The game was designed realistically, but it’s not a ‘scientific model’

A plague-type bug-like thing on a red background Image: Ndemic Creations

Following the coronavirus outbreak in China, developer Ndemic Creations’ Plague Inc. saw a boost in players — something that happens often when there’s an outbreak of a new illness, despite the game being eight years old. But with the surge in players, Ndemic Creations is reminding players that Plague Inc. isn’t a “scientific model” and people interested in the outbreak should seek official information elsewhere.

“We specifically designed the game to be realistic and informative, while not sensationalizing serious real-world issues,” Ndemic Creations wrote in a statement on its website. “This has been recognized by the CDC and other leading medical organizations.”

It continued:

However, please remember that Plague Inc. is a game, not a scientific model and that the current coronavirus outbreak is a very real situation which is impacting a huge number of people. We would always recommend that players get their information directly from local and global health authorities.

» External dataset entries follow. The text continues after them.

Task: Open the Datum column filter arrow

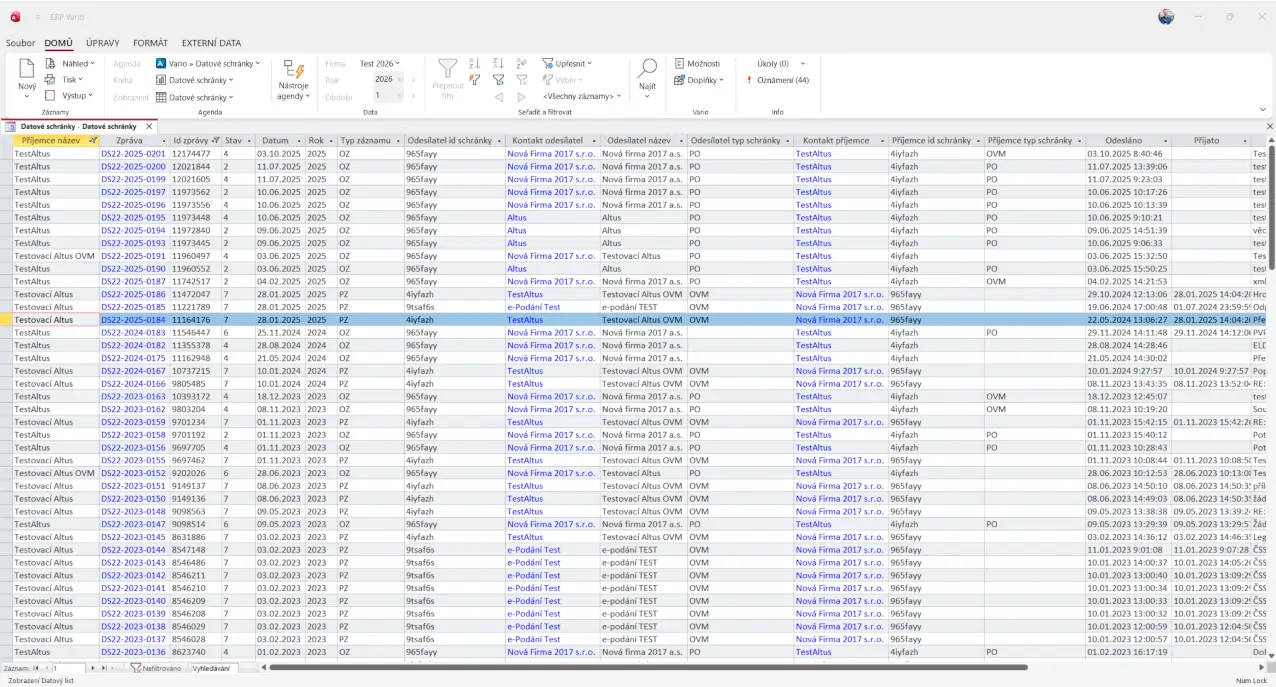Action: click(297, 141)
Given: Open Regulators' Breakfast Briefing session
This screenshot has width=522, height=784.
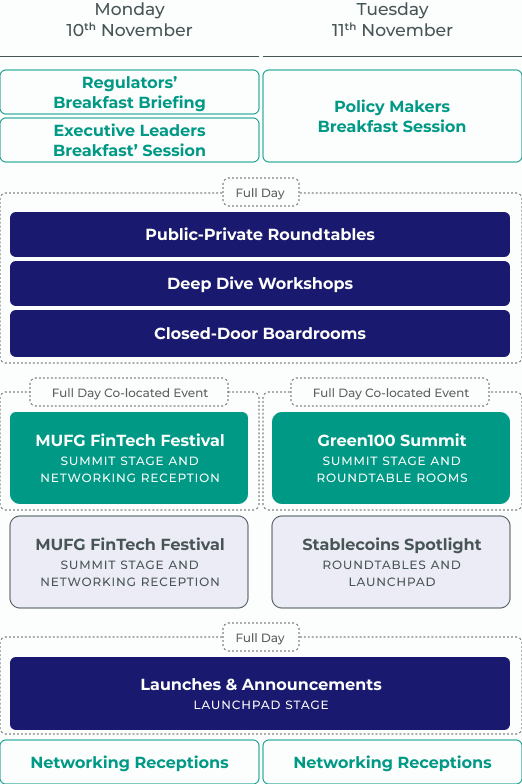Looking at the screenshot, I should tap(130, 92).
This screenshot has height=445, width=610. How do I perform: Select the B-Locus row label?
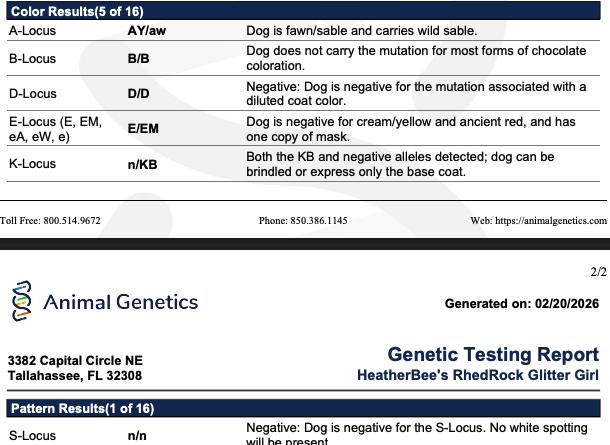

The current coronavirus outbreak originated in Wuhan City, China in 2019. Originally thought to be pneumonia, the novel coronavirus has spread within the region. Nearly 3,000 people — most are in China — are reportedly being treated, according to the New York Times. The Chinese government is restricting travel in the affected region in an effort to contain the virus.

Plague Inc. was developed in 2012 as a mobile app. The strategy game has players creating a pathogen that spreads using an epidemic model, in an effort to wipe out the world’s population. Multiple versions of the game have been released since its 2012 launch, including a board game and PC and console versions. In 2013, developer James Vaughan spoke at the Center for Disease Control and Prevention (CDC) about Plague Inc. “as a tool to teach the public about outbreaks and disease transmission.”

The game has remained popular over the years, but the developer said it often sees spikes in players when outbreaks occur. In 2014, Vaughan said Plague Inc. saw a 50% rise in downloads during an Ebola outbreak. Current interest in the game, tied to the coronavirus, caused the game to go offline on Jan. 24 “due to very high player numbers.”